The less said about getting Alex home from the airport the next morning, the better.

 

* * *

Actually, the less said about waking up in Alex’s body the next morning, the better, too. Nicklas had never had to stay swapped for more than five hours, and even then it had been awkward at times. Nicklas would like to say that waking up in Alex’s body, in Alex’s house, with Alex’s crampy shoulder and Alex’s morning wood and Alex’s disgusting morning breath was the worst thing that had ever happened to him, but if he was being honest with himself, he was starting to think he hadn’t seen anything yet.

 

* * *

“You do okay, Nicky?”

“What? Yes. Get in the car before someone tries to talk to me.”

 

* * *

Nicklas was officially the odd man out. He’d been extraneous enough when it had been him and Alex’s parents, but this, now? This was ridiculous.

He tried to go upstairs twice, but Alex wouldn’t let him. Seeing Alex in Nicklas’s own body was disturbing enough, and then Alex was speaking in a torrent of — understandably — Russian, which Nicklas had never heard in his own voice. He wondered how Alex would feel if Nicklas suddenly started spouting Swedish in Alex’s voice. Confused, probably.

Finally, they settled on a plan.

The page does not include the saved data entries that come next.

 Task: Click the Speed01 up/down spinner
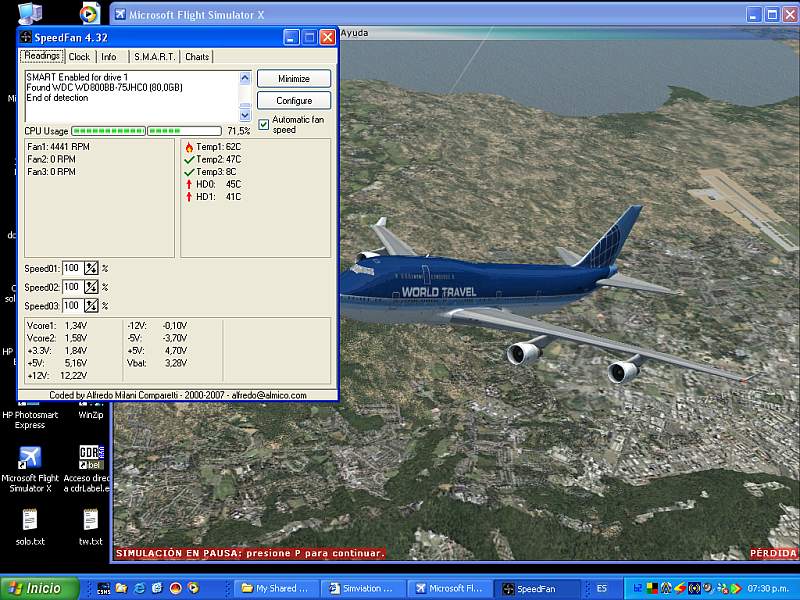(x=91, y=268)
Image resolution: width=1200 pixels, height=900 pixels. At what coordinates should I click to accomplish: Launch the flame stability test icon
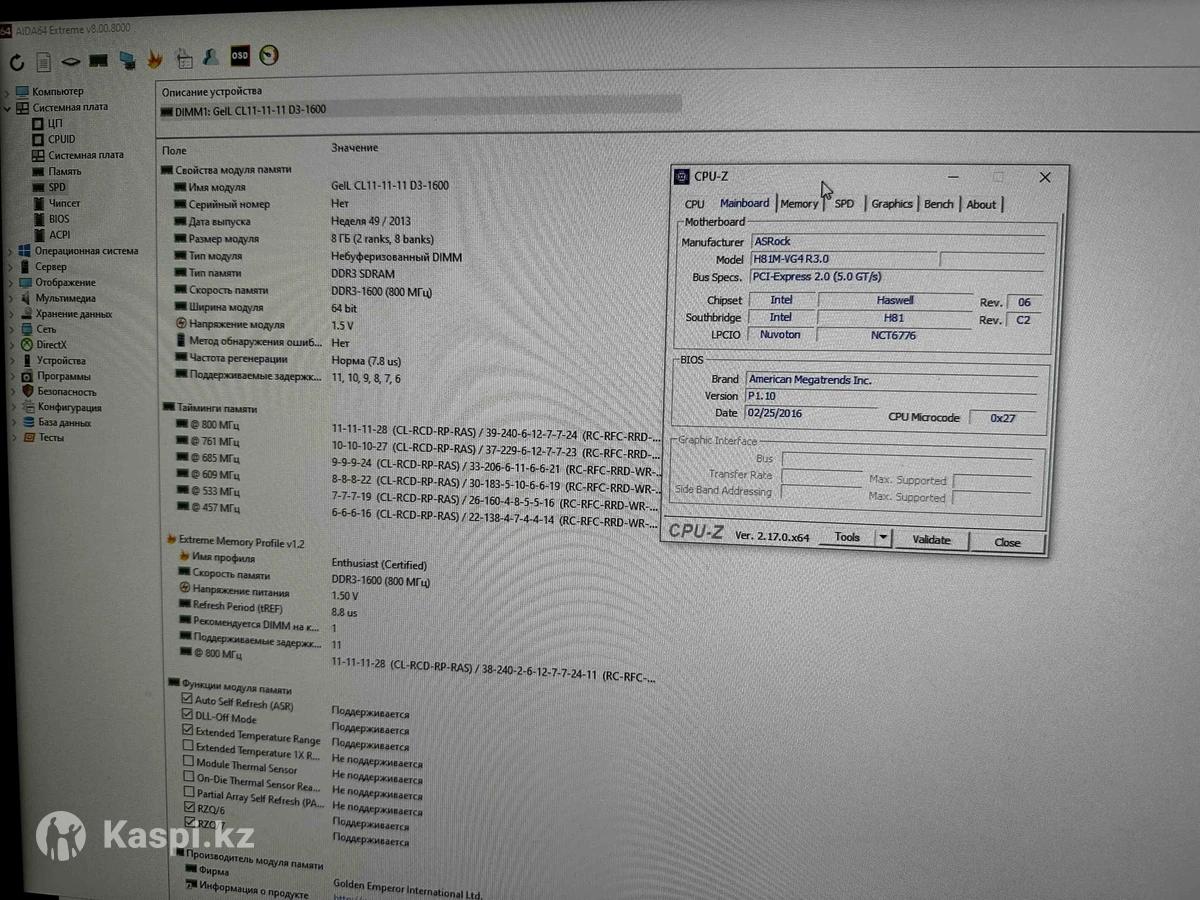[x=154, y=59]
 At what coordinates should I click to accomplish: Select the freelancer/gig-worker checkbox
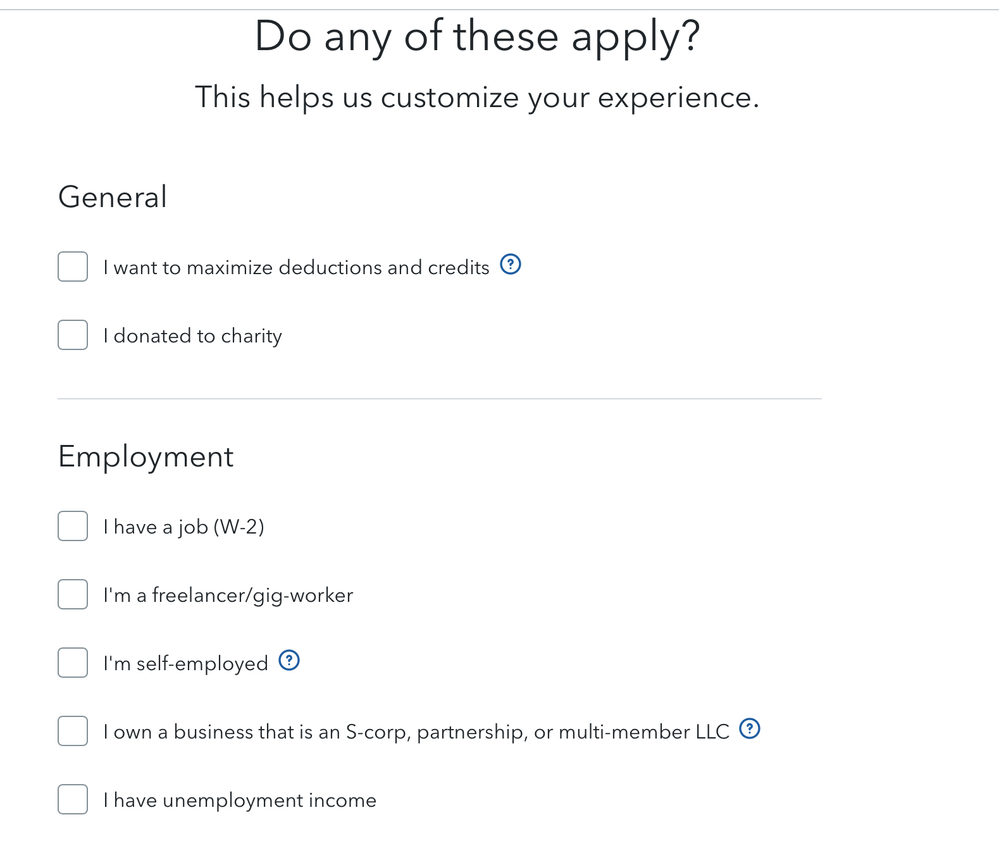click(x=73, y=594)
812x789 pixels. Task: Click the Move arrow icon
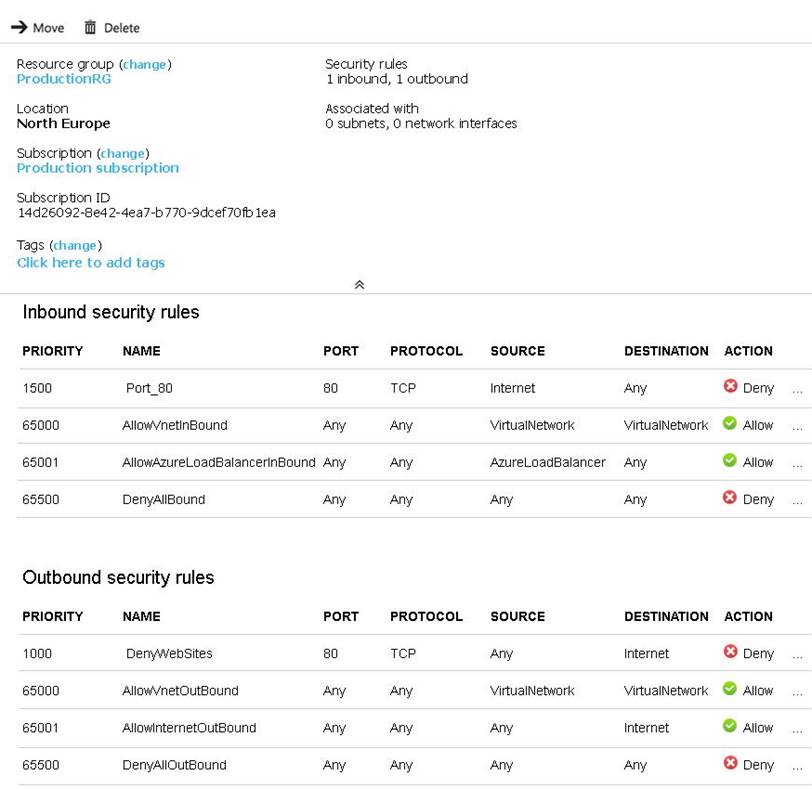click(x=19, y=27)
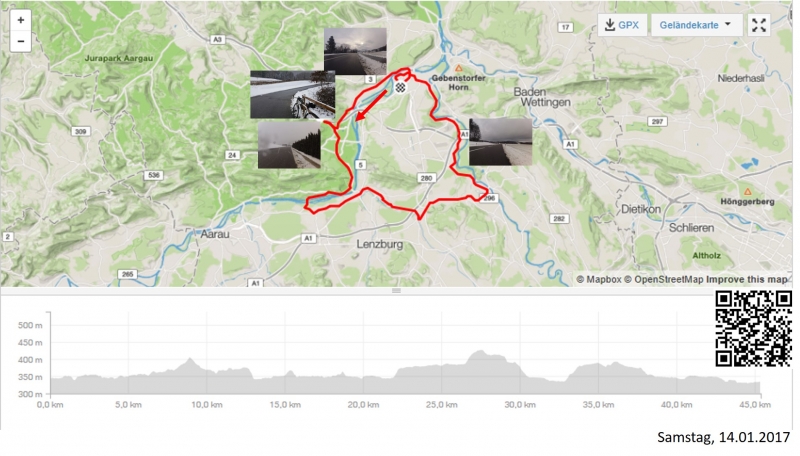Open the Mapbox attribution link
Image resolution: width=800 pixels, height=456 pixels.
pos(598,280)
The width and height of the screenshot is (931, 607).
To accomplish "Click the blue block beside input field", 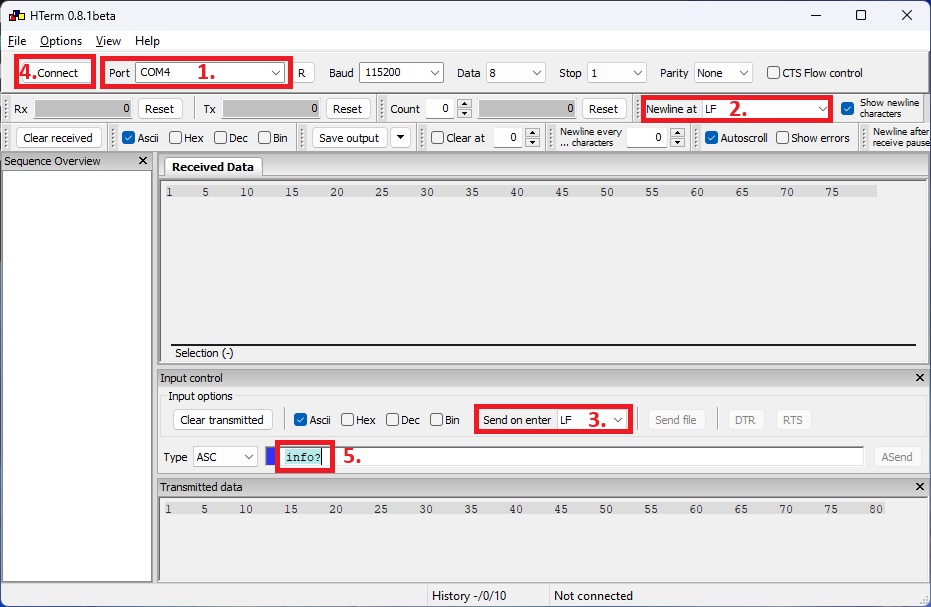I will click(270, 457).
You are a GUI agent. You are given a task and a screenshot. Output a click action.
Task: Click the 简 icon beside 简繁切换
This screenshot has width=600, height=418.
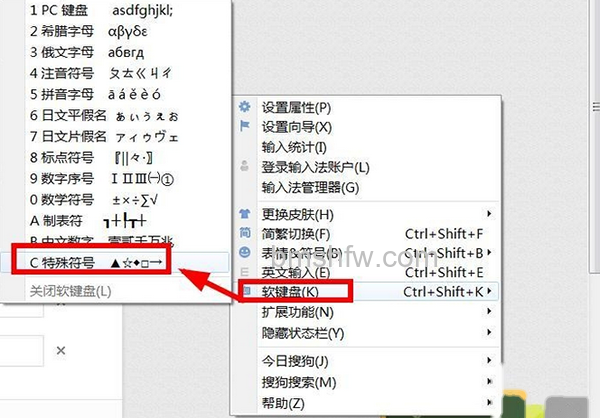click(x=245, y=233)
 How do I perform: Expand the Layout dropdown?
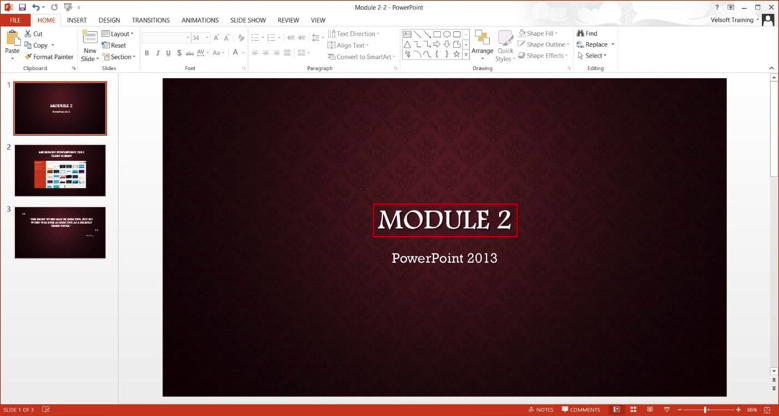[x=118, y=34]
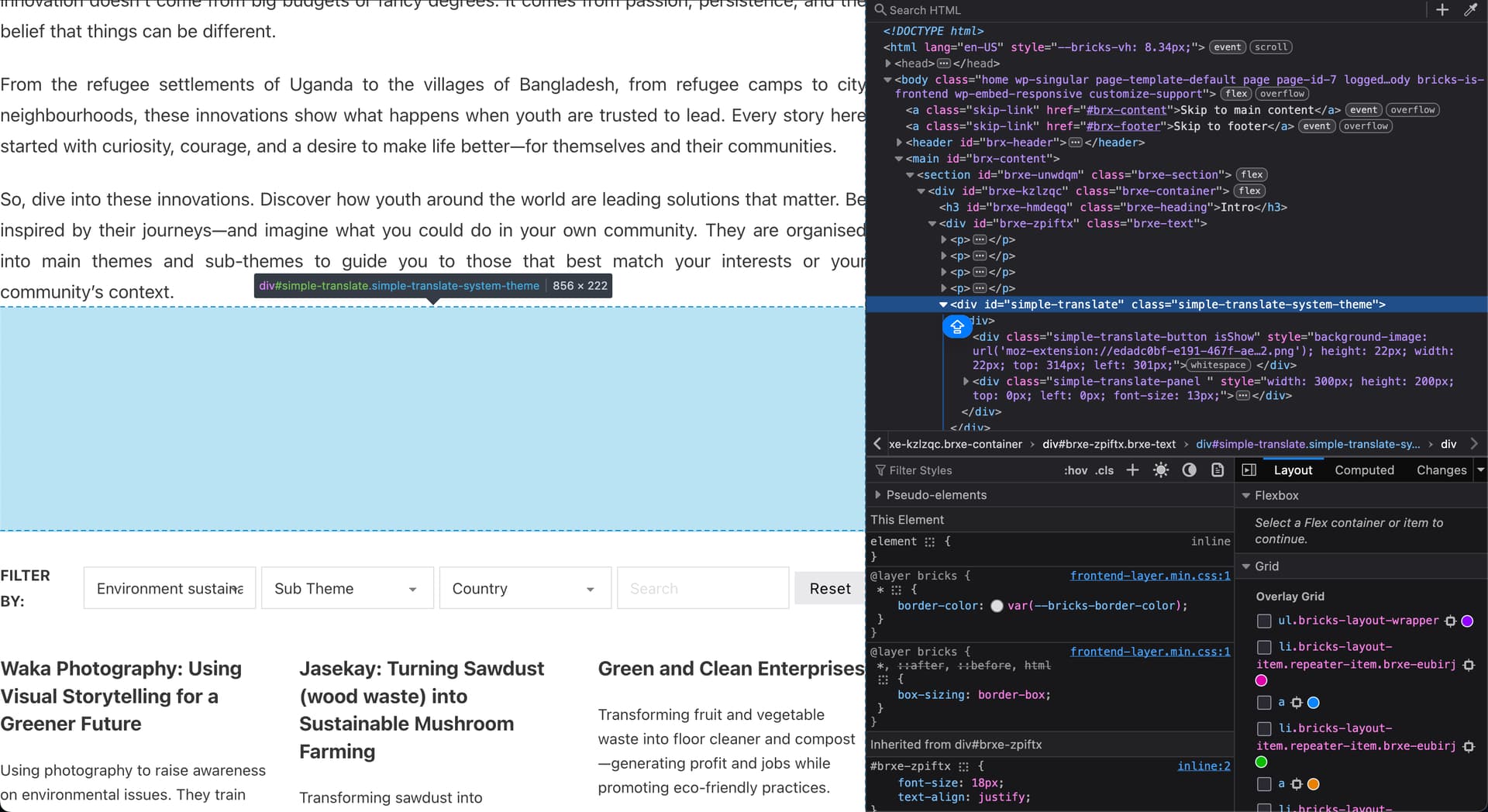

Alex went to take a nap, and Nicklas went to take a shower in Alex’s body, which was just as terrible as Nicklas had thought it might be.

 

* * *

‘Terrible’ was kind of harsh. Upsetting? No; unsettling, maybe. Too much information? Simultaneously too much and too little information, and far, far too close for comfort. 

Alex’s body was something Nicklas had seen easily a thousand times, but he’d never _inhabited_ it. He’d never had to stand under the aggressively driving spray of Alex’s shower and feel the drops hit Alex’s skin, all around him, with Alex’s muscles beneath it. It was unnervingly equidistant between feeling like he was wrapping himself around Alex and feeling like Alex was engulfing him.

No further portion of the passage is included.